A way to approach this problem is to study possible futures. Usually (for chess or AI drafts) you consider futures a certain number of moves forward, but because games with tic tac toe are so short, you can research until the end of the game.
Conceptual implementation
So you create a branch structure:
- AI imagines taking every legal step
- The AIs imagine the user making every legal move that they can make after each of his legal moves.
- AI then presents each of its next legal steps.
- and etc.
Then, moving from the most branched end (farthest forward), the player whose turn (AI or user) chooses which future is best for him (to win, lose or draw) at each branch point. Then he passes the player above the tree (closer to the present); each time choosing a better future for the player whose imaginary turn is until, finally, you find yourself at the first branch point, where the AI ββcan see futures that lose to it, losing, drawing and winning. He chooses a future in which he wins (or if no draws are available).
Actual implementation
Note that conceptually this is what happens, but you donβt need to create the whole tree, and then judge like that. You can work just as easily, although the tree gets to the most distant points of time and then chooses.

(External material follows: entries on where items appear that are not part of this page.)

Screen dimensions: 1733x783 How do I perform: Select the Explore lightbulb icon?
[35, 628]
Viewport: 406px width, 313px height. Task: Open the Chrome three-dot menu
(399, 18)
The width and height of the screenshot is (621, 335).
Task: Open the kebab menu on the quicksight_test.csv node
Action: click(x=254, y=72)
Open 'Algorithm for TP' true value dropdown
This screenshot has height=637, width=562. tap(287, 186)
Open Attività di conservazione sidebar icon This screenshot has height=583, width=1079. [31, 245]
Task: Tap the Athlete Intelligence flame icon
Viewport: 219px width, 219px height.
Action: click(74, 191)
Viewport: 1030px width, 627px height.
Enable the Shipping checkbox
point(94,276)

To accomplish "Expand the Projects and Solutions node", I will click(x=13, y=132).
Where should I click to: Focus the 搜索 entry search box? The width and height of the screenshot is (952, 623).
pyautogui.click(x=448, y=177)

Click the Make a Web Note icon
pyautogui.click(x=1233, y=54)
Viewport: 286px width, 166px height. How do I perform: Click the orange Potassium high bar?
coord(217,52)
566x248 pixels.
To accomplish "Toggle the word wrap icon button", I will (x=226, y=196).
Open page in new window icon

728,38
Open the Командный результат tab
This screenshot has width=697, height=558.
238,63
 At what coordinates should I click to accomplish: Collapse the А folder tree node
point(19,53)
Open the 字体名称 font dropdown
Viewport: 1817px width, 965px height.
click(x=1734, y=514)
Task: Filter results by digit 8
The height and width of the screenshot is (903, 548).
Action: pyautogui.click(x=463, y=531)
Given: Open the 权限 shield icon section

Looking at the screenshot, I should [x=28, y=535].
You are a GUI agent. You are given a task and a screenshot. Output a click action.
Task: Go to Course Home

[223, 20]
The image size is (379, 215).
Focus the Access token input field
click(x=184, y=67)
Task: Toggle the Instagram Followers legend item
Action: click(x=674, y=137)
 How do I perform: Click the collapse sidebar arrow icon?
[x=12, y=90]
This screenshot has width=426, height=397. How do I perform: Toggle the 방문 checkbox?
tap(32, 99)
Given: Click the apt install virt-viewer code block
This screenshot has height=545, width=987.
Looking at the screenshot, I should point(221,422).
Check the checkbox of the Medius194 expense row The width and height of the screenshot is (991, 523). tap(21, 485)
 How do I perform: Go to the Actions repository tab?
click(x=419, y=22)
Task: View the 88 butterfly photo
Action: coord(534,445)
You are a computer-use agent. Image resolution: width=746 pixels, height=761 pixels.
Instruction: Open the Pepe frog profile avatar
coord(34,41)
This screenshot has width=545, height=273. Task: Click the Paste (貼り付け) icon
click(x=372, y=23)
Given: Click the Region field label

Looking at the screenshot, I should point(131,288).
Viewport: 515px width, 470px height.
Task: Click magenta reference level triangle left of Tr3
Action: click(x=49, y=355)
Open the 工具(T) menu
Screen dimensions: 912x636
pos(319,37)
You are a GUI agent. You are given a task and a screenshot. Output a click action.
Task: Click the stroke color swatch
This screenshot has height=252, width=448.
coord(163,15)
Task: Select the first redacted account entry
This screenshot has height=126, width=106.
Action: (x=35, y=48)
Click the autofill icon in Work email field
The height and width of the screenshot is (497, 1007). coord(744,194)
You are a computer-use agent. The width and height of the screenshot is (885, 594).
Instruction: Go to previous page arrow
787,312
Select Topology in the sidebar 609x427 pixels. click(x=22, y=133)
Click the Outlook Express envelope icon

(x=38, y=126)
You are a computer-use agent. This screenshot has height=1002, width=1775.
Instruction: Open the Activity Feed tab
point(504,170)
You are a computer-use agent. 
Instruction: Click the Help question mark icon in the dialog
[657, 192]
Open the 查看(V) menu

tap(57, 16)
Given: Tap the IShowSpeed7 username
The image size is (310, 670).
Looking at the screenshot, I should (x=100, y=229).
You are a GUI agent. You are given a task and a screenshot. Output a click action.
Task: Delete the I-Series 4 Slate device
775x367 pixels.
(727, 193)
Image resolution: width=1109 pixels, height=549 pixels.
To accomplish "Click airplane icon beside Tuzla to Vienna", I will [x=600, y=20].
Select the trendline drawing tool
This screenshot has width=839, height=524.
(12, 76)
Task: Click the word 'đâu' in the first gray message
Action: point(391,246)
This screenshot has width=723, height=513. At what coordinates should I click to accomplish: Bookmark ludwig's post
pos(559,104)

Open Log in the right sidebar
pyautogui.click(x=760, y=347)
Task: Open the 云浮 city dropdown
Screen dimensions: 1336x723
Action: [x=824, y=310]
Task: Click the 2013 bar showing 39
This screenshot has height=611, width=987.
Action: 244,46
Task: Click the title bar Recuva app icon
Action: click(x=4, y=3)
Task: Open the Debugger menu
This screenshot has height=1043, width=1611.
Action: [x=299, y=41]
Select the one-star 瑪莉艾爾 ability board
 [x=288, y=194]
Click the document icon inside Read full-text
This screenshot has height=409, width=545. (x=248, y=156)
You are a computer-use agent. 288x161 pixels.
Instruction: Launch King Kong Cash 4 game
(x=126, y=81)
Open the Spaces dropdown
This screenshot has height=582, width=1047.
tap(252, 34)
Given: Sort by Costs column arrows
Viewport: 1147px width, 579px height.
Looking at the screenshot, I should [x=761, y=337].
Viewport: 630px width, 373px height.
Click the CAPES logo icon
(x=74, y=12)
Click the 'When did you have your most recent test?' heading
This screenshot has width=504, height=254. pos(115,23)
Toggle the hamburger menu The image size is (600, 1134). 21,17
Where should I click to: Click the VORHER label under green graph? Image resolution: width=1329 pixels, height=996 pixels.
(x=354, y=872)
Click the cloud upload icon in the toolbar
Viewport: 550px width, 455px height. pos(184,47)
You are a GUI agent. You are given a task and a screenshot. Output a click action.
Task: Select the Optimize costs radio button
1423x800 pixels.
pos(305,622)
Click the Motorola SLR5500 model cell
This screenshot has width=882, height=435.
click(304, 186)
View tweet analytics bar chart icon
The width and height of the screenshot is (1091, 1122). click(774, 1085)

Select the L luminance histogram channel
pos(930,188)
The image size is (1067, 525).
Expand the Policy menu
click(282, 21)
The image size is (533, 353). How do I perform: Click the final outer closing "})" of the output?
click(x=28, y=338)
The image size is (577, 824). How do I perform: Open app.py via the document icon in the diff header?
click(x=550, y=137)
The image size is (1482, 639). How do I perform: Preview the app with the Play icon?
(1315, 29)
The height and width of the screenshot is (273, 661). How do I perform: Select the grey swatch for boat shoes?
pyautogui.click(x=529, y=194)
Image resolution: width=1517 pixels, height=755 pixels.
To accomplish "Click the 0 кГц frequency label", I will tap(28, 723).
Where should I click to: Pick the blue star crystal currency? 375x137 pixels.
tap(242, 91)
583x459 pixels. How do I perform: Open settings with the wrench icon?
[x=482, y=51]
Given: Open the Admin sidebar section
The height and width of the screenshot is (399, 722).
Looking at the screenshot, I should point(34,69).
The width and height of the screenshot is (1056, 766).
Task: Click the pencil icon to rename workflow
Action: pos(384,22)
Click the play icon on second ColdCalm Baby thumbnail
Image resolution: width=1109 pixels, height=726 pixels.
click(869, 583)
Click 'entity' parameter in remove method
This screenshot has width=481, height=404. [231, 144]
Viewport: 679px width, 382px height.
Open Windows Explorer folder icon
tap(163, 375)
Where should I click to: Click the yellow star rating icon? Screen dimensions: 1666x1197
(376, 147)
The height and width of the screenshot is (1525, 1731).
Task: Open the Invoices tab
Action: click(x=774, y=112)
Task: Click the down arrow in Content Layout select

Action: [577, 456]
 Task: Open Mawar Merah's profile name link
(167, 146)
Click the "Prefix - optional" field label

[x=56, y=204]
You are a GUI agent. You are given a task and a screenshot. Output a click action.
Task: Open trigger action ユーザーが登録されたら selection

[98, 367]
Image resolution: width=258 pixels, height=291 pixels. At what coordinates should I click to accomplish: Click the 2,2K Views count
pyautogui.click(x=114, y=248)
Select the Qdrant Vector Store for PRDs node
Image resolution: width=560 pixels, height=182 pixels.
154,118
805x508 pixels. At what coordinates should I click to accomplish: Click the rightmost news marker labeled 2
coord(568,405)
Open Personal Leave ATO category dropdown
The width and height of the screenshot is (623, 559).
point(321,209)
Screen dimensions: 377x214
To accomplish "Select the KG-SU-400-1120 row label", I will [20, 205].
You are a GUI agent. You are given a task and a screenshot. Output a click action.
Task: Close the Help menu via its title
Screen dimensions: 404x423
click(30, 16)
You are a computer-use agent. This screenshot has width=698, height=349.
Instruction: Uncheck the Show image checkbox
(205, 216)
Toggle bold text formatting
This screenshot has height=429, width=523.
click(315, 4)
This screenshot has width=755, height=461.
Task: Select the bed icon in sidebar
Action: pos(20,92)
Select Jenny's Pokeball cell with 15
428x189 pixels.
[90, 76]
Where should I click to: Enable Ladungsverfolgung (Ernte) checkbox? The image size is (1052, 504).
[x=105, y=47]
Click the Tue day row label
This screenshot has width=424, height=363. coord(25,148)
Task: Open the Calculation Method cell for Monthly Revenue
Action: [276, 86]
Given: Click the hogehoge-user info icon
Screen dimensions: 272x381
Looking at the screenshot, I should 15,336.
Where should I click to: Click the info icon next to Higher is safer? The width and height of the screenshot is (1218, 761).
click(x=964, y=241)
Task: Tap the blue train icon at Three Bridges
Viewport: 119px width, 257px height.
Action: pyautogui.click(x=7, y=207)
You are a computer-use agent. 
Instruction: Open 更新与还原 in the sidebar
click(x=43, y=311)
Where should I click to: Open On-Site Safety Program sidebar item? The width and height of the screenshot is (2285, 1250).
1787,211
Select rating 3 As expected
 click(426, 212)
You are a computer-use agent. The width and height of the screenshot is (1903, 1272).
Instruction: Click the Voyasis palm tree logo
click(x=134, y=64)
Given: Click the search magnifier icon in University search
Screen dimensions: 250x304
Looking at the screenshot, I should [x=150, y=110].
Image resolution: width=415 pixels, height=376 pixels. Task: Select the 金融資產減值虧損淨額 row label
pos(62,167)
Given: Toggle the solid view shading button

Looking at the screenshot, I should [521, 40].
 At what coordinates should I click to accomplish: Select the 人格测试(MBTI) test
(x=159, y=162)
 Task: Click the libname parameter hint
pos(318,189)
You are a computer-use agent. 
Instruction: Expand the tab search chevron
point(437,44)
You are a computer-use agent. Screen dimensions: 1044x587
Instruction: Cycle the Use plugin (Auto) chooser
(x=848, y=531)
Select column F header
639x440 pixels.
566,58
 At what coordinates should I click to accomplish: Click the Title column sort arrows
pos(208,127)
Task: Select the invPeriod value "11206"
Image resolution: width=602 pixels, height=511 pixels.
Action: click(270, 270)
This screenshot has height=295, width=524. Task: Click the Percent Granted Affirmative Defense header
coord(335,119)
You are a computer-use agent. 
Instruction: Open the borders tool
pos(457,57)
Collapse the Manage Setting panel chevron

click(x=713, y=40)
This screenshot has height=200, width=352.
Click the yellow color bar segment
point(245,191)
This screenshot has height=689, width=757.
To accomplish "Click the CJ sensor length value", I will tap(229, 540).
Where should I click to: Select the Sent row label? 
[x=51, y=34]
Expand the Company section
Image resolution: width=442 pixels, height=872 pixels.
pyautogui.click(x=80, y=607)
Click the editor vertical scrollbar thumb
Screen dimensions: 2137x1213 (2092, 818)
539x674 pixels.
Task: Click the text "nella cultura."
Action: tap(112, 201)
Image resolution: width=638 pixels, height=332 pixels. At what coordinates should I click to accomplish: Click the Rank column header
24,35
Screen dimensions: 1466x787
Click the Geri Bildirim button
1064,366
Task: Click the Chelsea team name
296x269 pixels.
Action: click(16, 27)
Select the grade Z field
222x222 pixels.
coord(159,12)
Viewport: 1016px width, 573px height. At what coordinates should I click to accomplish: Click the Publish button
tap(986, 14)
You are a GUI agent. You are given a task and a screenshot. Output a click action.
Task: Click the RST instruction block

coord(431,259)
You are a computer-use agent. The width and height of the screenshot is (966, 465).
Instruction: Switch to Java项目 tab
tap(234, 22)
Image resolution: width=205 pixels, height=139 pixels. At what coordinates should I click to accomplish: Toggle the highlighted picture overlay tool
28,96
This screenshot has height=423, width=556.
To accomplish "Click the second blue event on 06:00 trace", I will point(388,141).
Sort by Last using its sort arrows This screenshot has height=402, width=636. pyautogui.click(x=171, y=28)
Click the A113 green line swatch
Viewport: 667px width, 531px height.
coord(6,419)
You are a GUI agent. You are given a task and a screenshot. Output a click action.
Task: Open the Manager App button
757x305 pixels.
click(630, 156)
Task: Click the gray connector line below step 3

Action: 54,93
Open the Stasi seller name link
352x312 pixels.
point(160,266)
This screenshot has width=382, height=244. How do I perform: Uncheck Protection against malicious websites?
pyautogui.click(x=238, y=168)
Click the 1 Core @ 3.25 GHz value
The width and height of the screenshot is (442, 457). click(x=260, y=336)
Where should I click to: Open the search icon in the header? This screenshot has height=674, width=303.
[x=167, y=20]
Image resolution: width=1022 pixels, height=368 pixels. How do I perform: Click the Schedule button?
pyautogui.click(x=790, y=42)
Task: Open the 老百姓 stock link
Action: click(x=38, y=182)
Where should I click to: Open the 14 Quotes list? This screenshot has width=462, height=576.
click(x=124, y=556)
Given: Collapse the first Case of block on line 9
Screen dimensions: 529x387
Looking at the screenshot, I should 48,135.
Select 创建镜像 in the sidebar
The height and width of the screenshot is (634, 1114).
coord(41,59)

Here, this approach works well with a recursive function. Each level of a function checks all its branches; passing them a possible future and returns -1.0, + 1; choosing the best score for the current player at each point. The highest level chooses a move, without actually knowing how each future rolls out, how well they come out.
Pseudo code
I assume in this pseudocode that +1 is AI gain, 0 is drawing, -1 is user loss
determineNextMove(currentStateOfBoard) currentBestMove= null currentBestScore= - veryLargeNumber for each legalMove score=getFutureScoreOfMove(stateOfBoardAfterLegalMove , AI'sMove) if score>currentBestScore currentBestMove=legalMove currentBestScore=score end end make currentBestMove end getFutureScoreOfMove(stateOfBoard, playersTurn) if no LegalMoves return 1 if AI wins, 0 if draw, -1 if user wins end if playersTurn=AI'sTurn currentBestScore= - veryLargeNumber //this is the worst case for AI else currentBestScore= + veryLargeNumber //this is the worst case for Player end for each legalMove score=getFutureScoreOfMove(stateOfBoardAfterLegalMove , INVERT playersTurn) if playersTurn ==AI'sTurn AND score>currentBestScore //AI wants positive score currentBestScore=score end if playersTurn ==Users'sTurn AND score<currentBestScore //user wants negative score currentBestScore=score end end return currentBestScore end
This pseudo-code does not care what the initial board is (you call this function each time the AI ββmoves with the current board) and does not return which path it will take in the future (we cannot know if the user will play optimally, therefore this information is useless), but she will always choose the step that goes towards an optimal future for AI.
Considerations for big tasks
In this case, when you research until the end of the game, it is obvious that the best future is possible (win, lose or attract), but if you are only going to (for example) five movements in the future, you will have to find a way to determine this; in a checkerboard or rough piece is the easiest way to do this when a piecewise position is a useful addition.